Robert Benson rose and approached him.
“I’m Bob Benson,” he said. He drew Munro toward the desk. William Matthews leaned across and shook hands. Munro was introduced to David Lawrence and Stanislaw Poklewski, both of whom he recognized from their newspaper pictures.
“So,” said President Matthews, looking with curiosity at the English agent across his desk, “you’re the man who runs the Nightingale.”
“Ran the Nightingale, Mr. President,” said Munro. “As of twelve hours ago, I believe that asset has been blown to the KGB.”
“I’m sorry,” said Matthews. “You know what a hell of an ultimatum Maxim Rudin put to me over this tanker affair, I had to know why he was doing it.”
“Now we know,” said Poklewski, “but it doesn’t seem to change much, except to prove that Rudin is backed right into a corner, as we are here. The explanation is fantastic: the murder of Yuri Ivanenko by two amateur assassins in a street in Kiev. But we are still on that hook. ...”
“We don’t have to explain to Mr. Munro the importance of the Treaty of Dublin, or the likelihood of war if Yefrem Vishnayev comes to power,” said David Lawrence. “You’ve read all those reports of the Politburo discussions that the Nightingale delivered to you, Mr. Munro?”
“Yes, Mr. Secretary,” said Munro. “I read them in the original Russian just after they were handed over. I know what is at stake on both sides.”
“Then how the hell do we get out of it?” asked President Matthews. “Your Prime Minister asked me to receive you because you had some proposal she
was not prepared to discuss over the telephone. That’s why you’re here, right?”
“Yes, Mr. President.”
At that point, the phone rang. Benson listened for several seconds, then put it down.
“We’re moving toward the crunch,” he said. “That man Svoboda on the Freya has just announced he is venting one hundred thousand tons of oil tomorrow morning at nine European time—that’s four A.M. our time. Just over twelve hours from now.”
“So what’s your suggestion, Mr. Munro?” asked President Matthews.
“Mr.

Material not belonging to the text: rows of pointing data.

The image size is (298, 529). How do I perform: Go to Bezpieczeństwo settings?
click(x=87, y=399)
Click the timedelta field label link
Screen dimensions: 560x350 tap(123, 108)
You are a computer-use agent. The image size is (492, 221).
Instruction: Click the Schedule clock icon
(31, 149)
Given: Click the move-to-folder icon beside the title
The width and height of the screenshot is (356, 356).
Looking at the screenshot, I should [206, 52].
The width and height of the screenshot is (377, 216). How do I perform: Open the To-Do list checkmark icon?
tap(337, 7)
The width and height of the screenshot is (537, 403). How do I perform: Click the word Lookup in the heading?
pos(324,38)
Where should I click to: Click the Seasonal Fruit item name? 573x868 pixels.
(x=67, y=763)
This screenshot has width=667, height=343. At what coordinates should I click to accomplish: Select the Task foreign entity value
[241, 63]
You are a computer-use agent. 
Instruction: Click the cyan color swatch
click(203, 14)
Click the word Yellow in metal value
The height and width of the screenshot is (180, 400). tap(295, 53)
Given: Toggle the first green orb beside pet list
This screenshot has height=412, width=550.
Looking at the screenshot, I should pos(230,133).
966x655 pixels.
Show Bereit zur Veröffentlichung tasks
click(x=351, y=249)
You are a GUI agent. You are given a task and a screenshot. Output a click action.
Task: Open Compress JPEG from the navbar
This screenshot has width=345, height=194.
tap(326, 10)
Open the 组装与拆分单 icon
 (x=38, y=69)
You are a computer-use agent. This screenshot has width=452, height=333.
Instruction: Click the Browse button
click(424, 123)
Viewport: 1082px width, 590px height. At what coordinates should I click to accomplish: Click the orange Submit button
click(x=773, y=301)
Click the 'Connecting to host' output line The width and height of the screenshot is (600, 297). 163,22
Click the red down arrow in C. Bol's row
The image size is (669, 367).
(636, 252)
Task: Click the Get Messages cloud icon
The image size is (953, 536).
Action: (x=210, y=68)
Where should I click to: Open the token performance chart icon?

President, there are two basic choices here. Either Mishkin and Lazareff are released to fly to Israel, in which case they talk when they arrive there and destroy Maxim Rudin and the Treaty of Dublin; or they stay where they are, in which case the Freya will either destroy herself or will have to be destroyed with all her crew on board her.”
He did not mention the British suspicion concerning the real role of the Moran, but Poklewski shot the impassive Benson a sharp glance.
“We know that, Mr. Munro,” said the President.
“But the real fear of Maxim Rudin does not concern the geographical location of Mishkin and Lazareff. His real concern is whether they have the opportunity to address the world on what they did in that street in Kiev five months ago.”
William Matthews sighed.
“We thought of that,” he said. “We have asked Prime Minister Golen to accept Mishkin and Lazareff, hold them incommunicado until the Freya is released, then return them to Moabit Prison, even hold them out of sight and sound inside an Israeli jail for another ten years. He refused. He said if he made the public pledge the terrorists demanded, he would not go back on it. And he won’t. Sorry, it’s been a wasted journey, Mr. Munro.”
“That was not what I had in mind,” said Munro. “During the flight, I wrote the suggestion in memorandum form on airline notepaper.”
He withdrew a sheaf of papers from his inner pocket and laid them on the President’s desk.